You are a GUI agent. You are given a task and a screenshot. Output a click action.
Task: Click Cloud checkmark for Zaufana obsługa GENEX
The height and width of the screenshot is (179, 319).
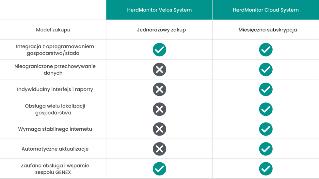click(x=266, y=169)

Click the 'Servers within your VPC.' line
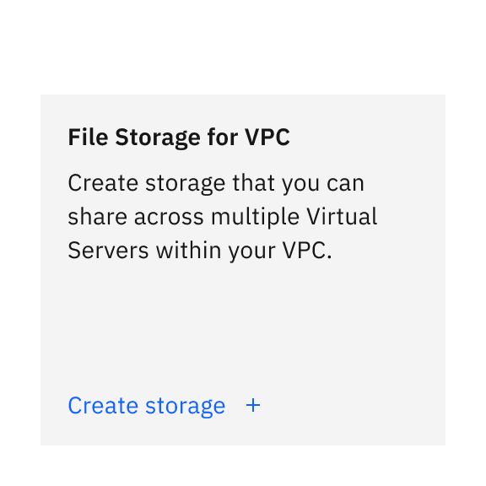point(200,251)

==================================================

# [TASK TO COMPLETE]
Put every line of the entries above into a numbered list, skipping blank lines and leaving out the pictures.

# [RESULT BELOW]
1. You are a GUI agent. You are given a task and a screenshot. Output a click action.
2. Task: Click Cloud checkmark for Zaufana obsługa GENEX
3. The height and width of the screenshot is (179, 319).
4. click(x=266, y=169)
5. Click the 'Servers within your VPC.' line
6. point(200,251)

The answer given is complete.